The rebel leader also rejected the government’s classification of the ELN as an organised armed group, which puts it in the same category as the non-political, narco-trafficking groups that are also negotiating long-term peace deals with Bogota.
Otty Patino, the Colombian government’s chief negotiator, responded to the criticism at a news conference the next day, saying Garcia had “not understood the significance of what total peace is”.
“There are different procedures for the different [armed groups] and the ELN,” Patino said.
Experts say the comments illustrate the pitfalls that Bogota faces in holding simultaneous talks with multiple armed groups, many of whom are in open conflict with one another.

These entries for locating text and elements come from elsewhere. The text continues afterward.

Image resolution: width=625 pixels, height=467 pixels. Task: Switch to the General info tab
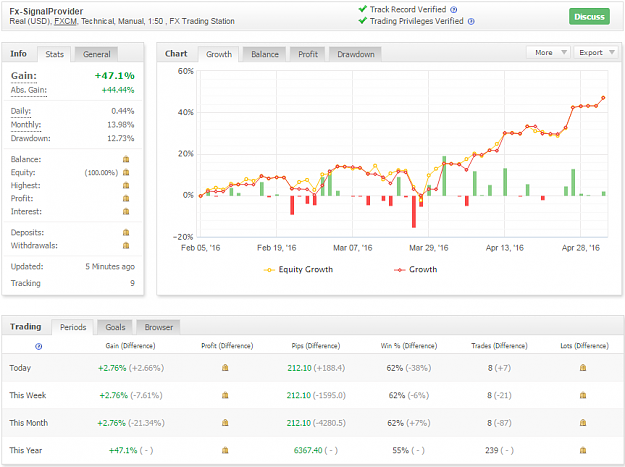[96, 54]
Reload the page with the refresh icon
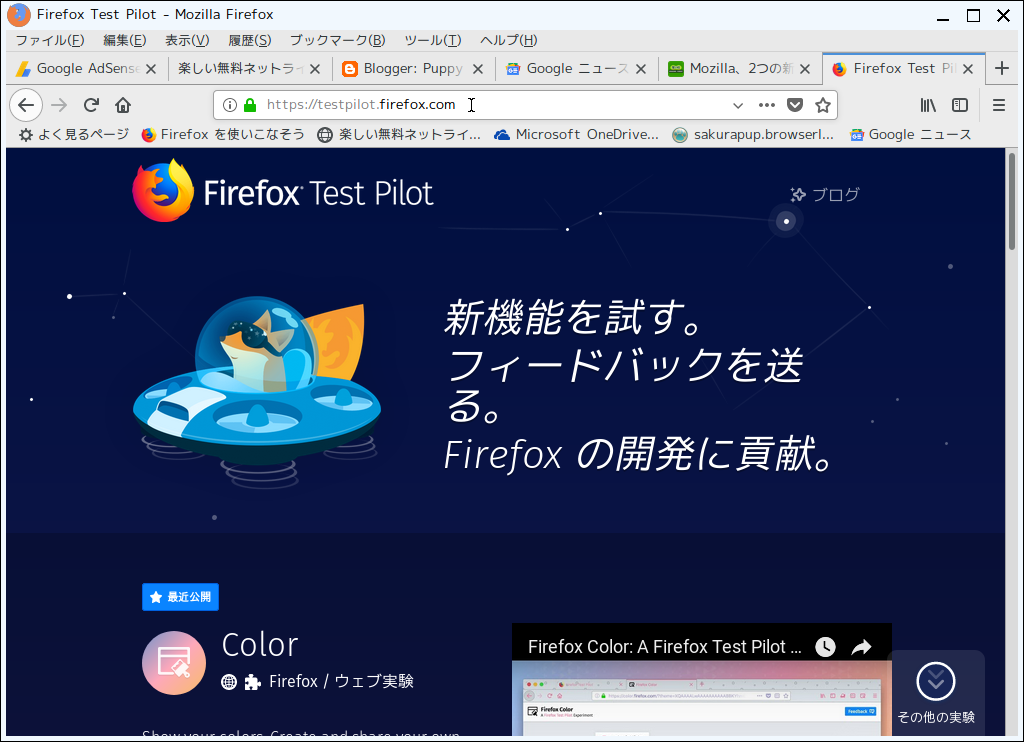Viewport: 1024px width, 742px height. 90,104
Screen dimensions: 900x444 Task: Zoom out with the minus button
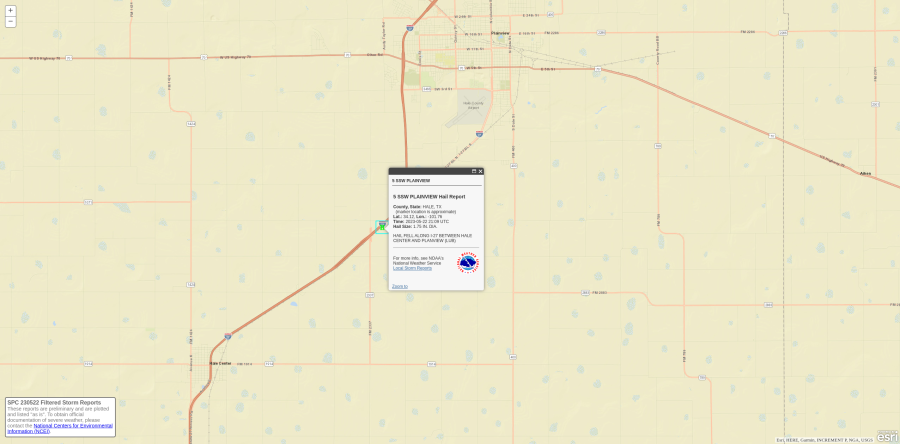coord(10,21)
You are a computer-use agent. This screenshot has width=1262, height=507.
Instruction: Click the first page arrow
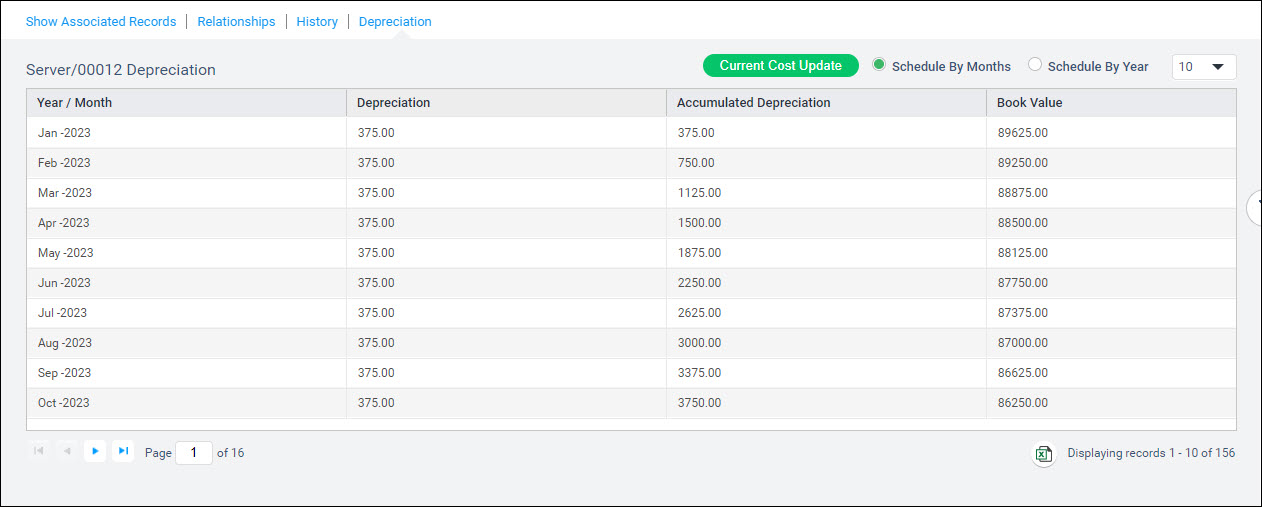39,452
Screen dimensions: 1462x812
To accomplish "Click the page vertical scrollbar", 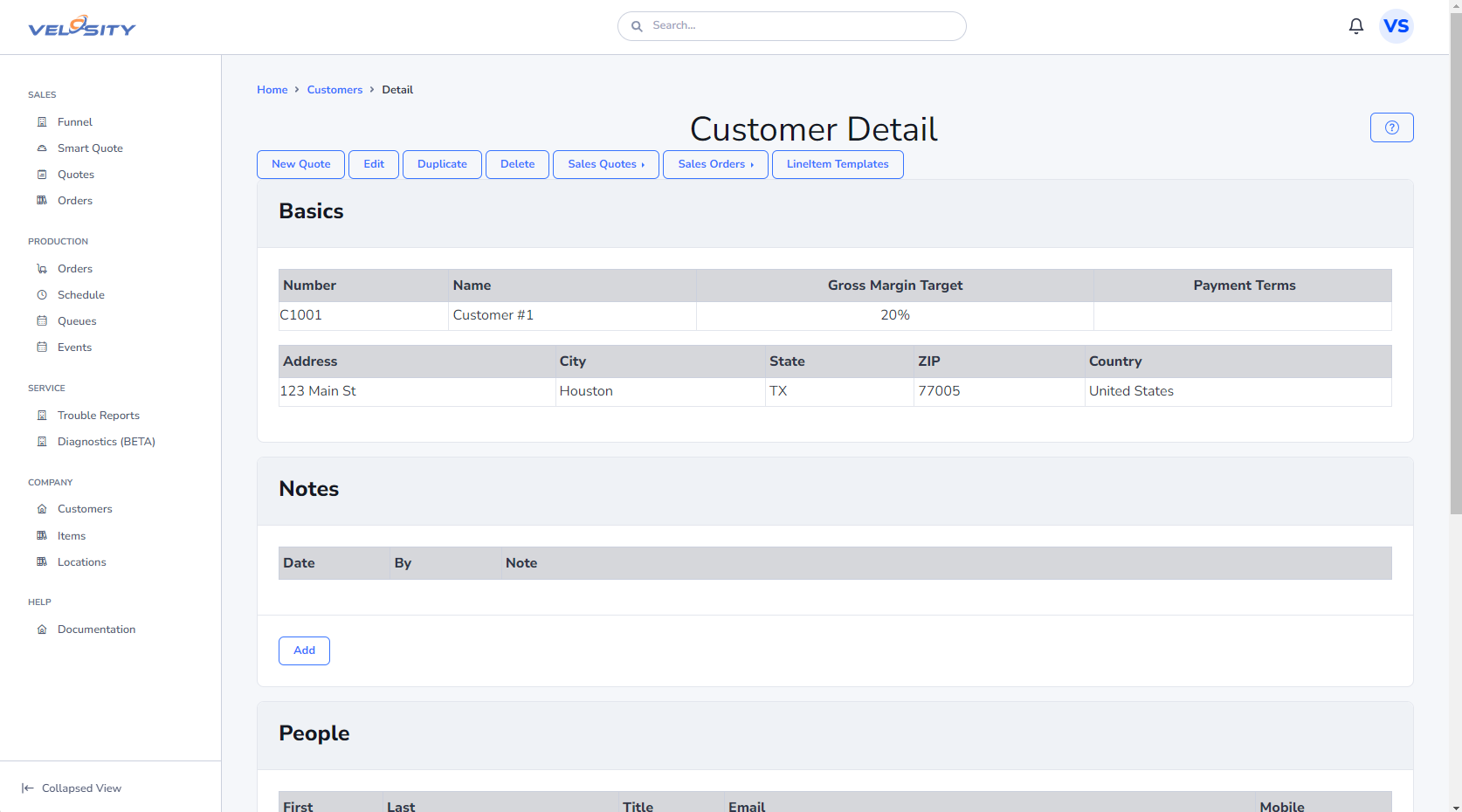I will click(x=1455, y=262).
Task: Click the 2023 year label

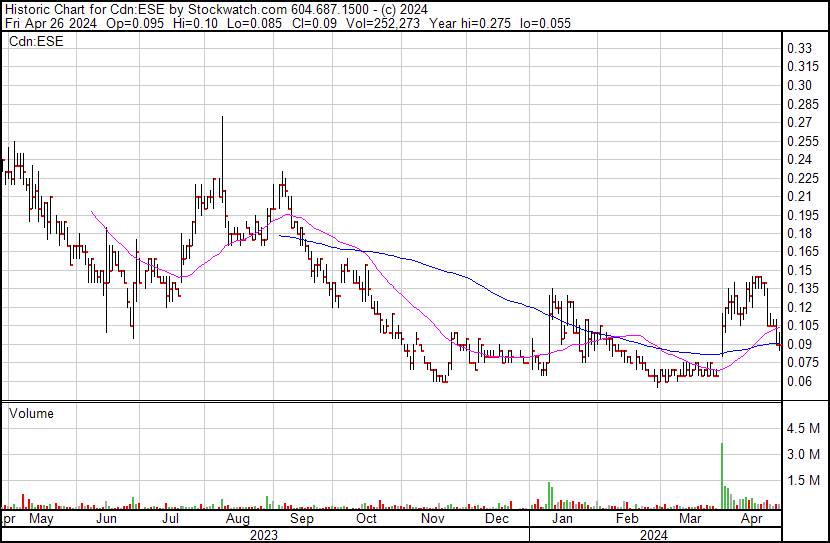Action: [265, 534]
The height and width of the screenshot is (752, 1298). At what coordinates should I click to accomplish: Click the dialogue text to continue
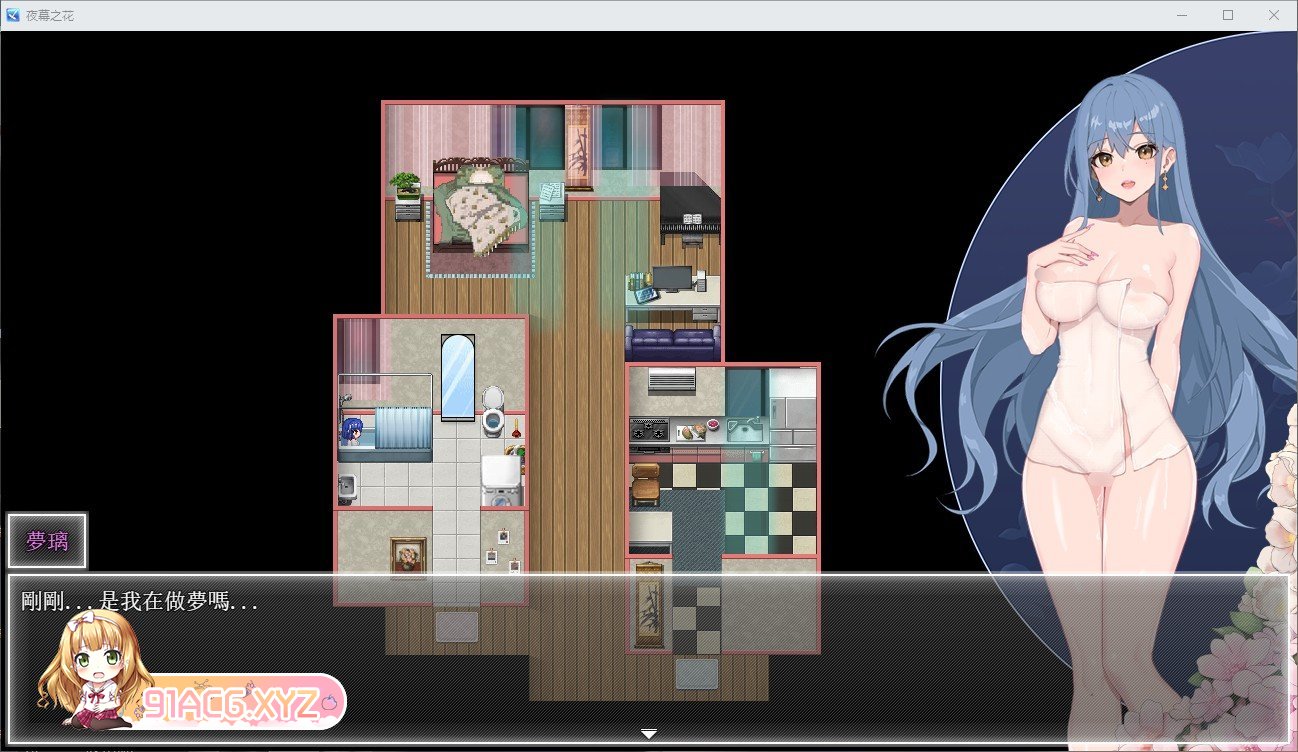[140, 602]
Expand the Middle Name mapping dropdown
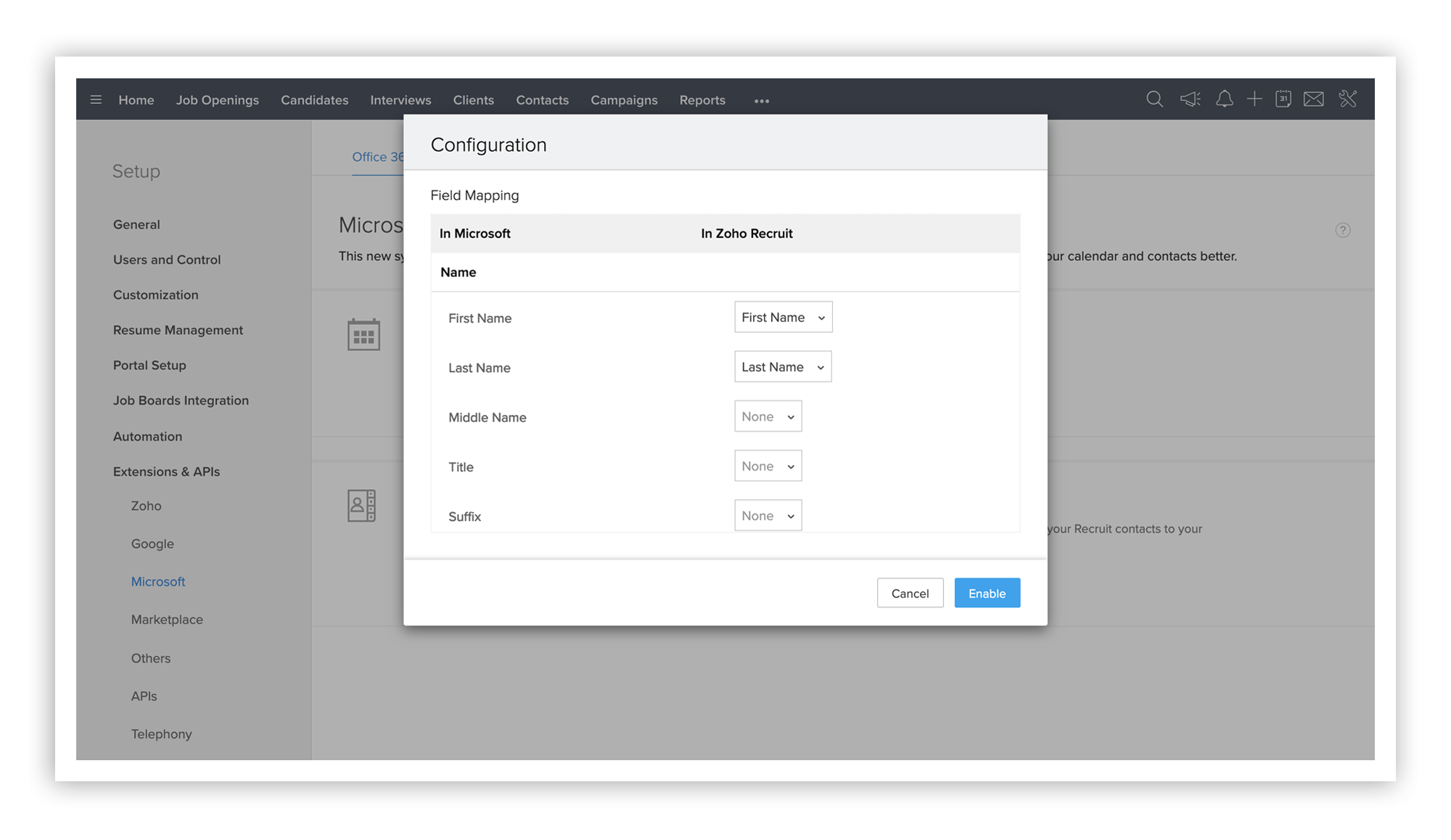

“Some of this is just posturing ahead of [the next round of] peace talks,” Carlos Velandia, a former ELN commander who now acts as an adviser to the Petro administration, told Al Jazeera.
“The ELN has been very clear from the beginning that they want to negotiate their own peace accord. They don’t want to be lumped into agreements with other groups,” Velandia said.
He added, however, that “hiccups were inevitable in such a complex and ambitious negotiation process”.
The four armed groups that Colombia said it has reached informal ceasefires with have confirmed in public statements that a temporary armistice is in place, but no written agreements have been signed.
Under these truces, the armed groups have agreed not to fight the Colombian security forces, but they have not promised to stop fighting one another.
How these informal ceasefires will work in practice is unclear, especially during the government’s ongoing negotiations with the ELN, which is in open conflict with all but one of the four groups.
“The vast majority of [the] fighting occurs between armed groups themselves, not with the government,” Johnson told Al Jazeera. “What needs to be negotiated is a truce between armed groups, and it isn’t clear how the government can legally play a role in that.”
Elizabeth Dickinson, the lead Colombia analyst at the International Crisis Group, also explained that while ceasefires are typically the result of months of negotiations, “these ceasefires have been called without any protocols” to define the terms of engagement or enforcement. That means “it isn’t clear how they will function”, she said.
Still, Dickinson said, the ceasefire strategy “merits support as the best choice among bad options”. She stressed that the pattern of violence has shifted since the 2016 FARC peace accord and Colombia’s security strategy has largely “failed to adapt, at times to counterproductive or deadly effect”.
But the “danger is that armed groups use these ceasefires, which were granted without them having to give any concessions in return, to pressure the government amidst ongoing negotiations”, she said.
Meanwhile, residents of violence-plagued areas of Colombia question whether the government’s efforts will translate into concrete changes on the ground or put a stop to deadly violence between armed groups.
Andres Silva Rojas – who campaigns for sustainable farming practices among growers of coca, the key ingredient for cocaine – said he supports peace efforts. He works in Colombia’s Catatumbo region, one of the largest coca-producing regions in the world.
But he told Al Jazeera that a ceasefire between the ELN and the government would be “effectively meaningless for people in our community” because state authorities do not maintain a presence in the area.
“There is no government [presence here], so the ELN promising not to attack something that doesn’t exist wouldn’t represent any change in dynamics,” he said.